Gonore is a sexually transmitted disease that predominates primarily through sexual contact, but the disease can also be transmitted from an infected mother to children during childbirth. This may result in a serious infection with gonorrhea in the eye, which can result in blindness or, at worst, a severe visual impairment. Women with active gonoric infection during pregnancy also have a greater risk of developing complications such as premature birth, death, ectopic pregnancy, infection in the fetus and damage to the uterus. Fortunately, this can be prevented if you receive treatment for gonore early in the process, but this requires the infection to be detected on time.
What symptoms do gonore give during pregnancy?
There are a significant proportion of women with gonorrhea who have no signs or complaints about gonorrhea if they are infected, and that is precisely why a gonorrhoea can be so dangerous for women. There is often no clear suspicion or indication to test for the disease, but it is recommended that anyone in a risk group with high incidence of gonore tests. However, if you get symptoms, they will depend on where you are infected; If the cervix, vagina or urethra is involved, the symptoms will usually be abnormal vaginal discharge with grayish color, burning or pain in urination and intercourse. It is also possible with an anal infection where there is a discharge or itching in the rectum. If you have practiced oral sex with an infected partner, you may also risk getting gonorrheal in your throat or mouth.
Gonore and complications it can give when you are pregnant
If you do not detect and treat an infection with gonorrhea before and after pregnancy, you may risk that the gonococcal spreads to the uterus and fallopian tube where it causes pelvic inflammation. A pelvic infection with gonorrhea often gives symptoms and ailments in the form of pain in the lower abdominal region, pain during sex, vaginal bleeding, fever and dizziness. It is contrary to what many also think it possible to have pelvic inflammation during pregnancy, but happily happily happens. An untreated pelvic infection can, however, permanently damage your ovary and lead to chronic pelvic pain, infertility, and an increased risk of ectopic pregnancy (this is when the fetus adheres to the outside of the womb) if you become pregnant. In rare cases, the gonococcal can spread on the bloodstream and lead to a serious condition called a disseminated gonococcal infection, which causes fever, chills, skin sores, infection and pain in joints, hepatitis, meningitis and myocarditis.

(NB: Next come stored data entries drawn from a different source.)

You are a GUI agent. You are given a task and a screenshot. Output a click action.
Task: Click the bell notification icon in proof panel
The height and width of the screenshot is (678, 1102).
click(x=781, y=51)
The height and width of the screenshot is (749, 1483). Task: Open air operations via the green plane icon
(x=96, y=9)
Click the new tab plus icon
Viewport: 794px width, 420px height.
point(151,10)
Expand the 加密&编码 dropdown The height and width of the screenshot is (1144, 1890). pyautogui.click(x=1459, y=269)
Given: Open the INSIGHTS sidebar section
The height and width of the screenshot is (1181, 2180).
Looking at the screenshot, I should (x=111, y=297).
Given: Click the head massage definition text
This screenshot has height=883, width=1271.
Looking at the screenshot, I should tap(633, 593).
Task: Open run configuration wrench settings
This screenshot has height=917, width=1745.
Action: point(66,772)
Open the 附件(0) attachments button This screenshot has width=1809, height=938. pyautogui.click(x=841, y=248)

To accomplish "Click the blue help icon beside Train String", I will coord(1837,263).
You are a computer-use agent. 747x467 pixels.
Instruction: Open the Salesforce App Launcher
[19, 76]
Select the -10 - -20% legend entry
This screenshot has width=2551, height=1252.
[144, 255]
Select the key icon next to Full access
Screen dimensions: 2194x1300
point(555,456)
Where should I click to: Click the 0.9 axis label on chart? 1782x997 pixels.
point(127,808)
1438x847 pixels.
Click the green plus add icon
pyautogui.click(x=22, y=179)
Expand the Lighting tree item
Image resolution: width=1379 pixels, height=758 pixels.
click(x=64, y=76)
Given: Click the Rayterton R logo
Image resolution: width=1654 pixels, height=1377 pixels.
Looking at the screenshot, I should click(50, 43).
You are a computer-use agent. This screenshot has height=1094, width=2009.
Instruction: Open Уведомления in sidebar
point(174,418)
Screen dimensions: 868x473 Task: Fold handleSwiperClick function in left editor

How do you prevent gonococcal infection during pregnancy?
Men, unlike women, usually have symptoms of a gonorrhea infection, which include sore or pain in urination, penile discharge, and sore / swollen testicles. If your partner has any of these symptoms, it is important to test you for the disease. A self-test for gonore is an option for those without symptoms and who want to “screen” for the disease. If any of you have symptoms, consult a doctor and refrain from having sexual intercourse. If one or both tests positive, it is important that you refrain from sex until the treatment is complete.